Ghost Patrol (1936)
An oldy but goody for you today, a pre-WWII quickie about big-hatted cowboys and dastardly mad scientists with ray guns (oh my!). The fusion of Science Fiction and Westerns has a long, if largely ignored, history, stretching from Undersea Kingdom in the Golden Age of serials, through Wild Wild West in the 1960s, all the way to Cowboys and Aliens from the present day. It's maybe not as well established as other Sci-Fi genre fusions (such as Sci-Fi/Musicals, Sci-Fi/Horror, and Sci-Fi/MacNeil Lehrer Report), but it's one that deserves some representation on this site.
Before you begin your segment, Pam, any other ideas on how you can make Westerns any less lame?
Nate, in my opinion you really can't tamper with the format of a standard Western. If you try, you'll end up with something that may be good, but isn't a true Western, which has a form as stylized as grand opera (and is about as true to life). Not that you can't make a good movie about life in Texas in 1890, but it just isn't the kind of Western that Roy Rogers and Hoot Gibson starred in. Surely there's room for both movies about the real West and Westerns?
Now on to our movie. We can tell right off that this is a Western -- several men wearing cowboy hats gallop by on horses. However, it's not a vintage Western, it takes place "today." That is to say today in 1936, when the movie was made. We know this because the next thing we see is an open-cockpit biplane. Flying it is Tim Caverly, the hero of the movie, played by the stalwart Tim McCoy, 45 years old and a seasoned veteran of many Westerns. In fact, from his IMDb credits, it appears that Westerns were the only kind of movie he ever acted in, with the exception of a small part in Around the World in 80 Days. According to IMDb, he really was a cowboy in his younger days and owned a ranch during most of his career. Supposedly he could converse in Indian sign language and had a mean fast draw. With all that, I wish I could say he was a good actor, but I can't. In too many of his scenes, he sounds like a robot, and moves a lot like one, too. (If anybody's interested, IMDb says he got paid $4,000 a movie, which seems like poverty wages today but wasn't bad for 1936, considering that he made several movies a year and $4,000 a year was a comfortable middle-class income at the time.)

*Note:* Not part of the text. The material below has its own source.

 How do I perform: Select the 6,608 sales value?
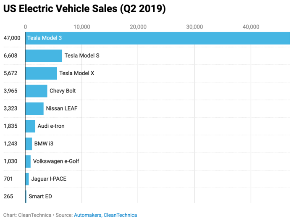click(11, 55)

Tim motors along through the sky.
So what do the men on horses and the man in the biplane have to do with each other? One good thing about this kind of movie is that it never leaves you in suspense for long, as its target audience, mostly little boys, wasn't long on patience. So we find out almost immediately that the men on horses are the bad guys, who have come up with a method that will cause an airplane's engine to fail. It uses the kind of sparking machine you see in Frankenstein movies to cause the airplane to crash so the bad guys can help themselves to whatever it's carrying.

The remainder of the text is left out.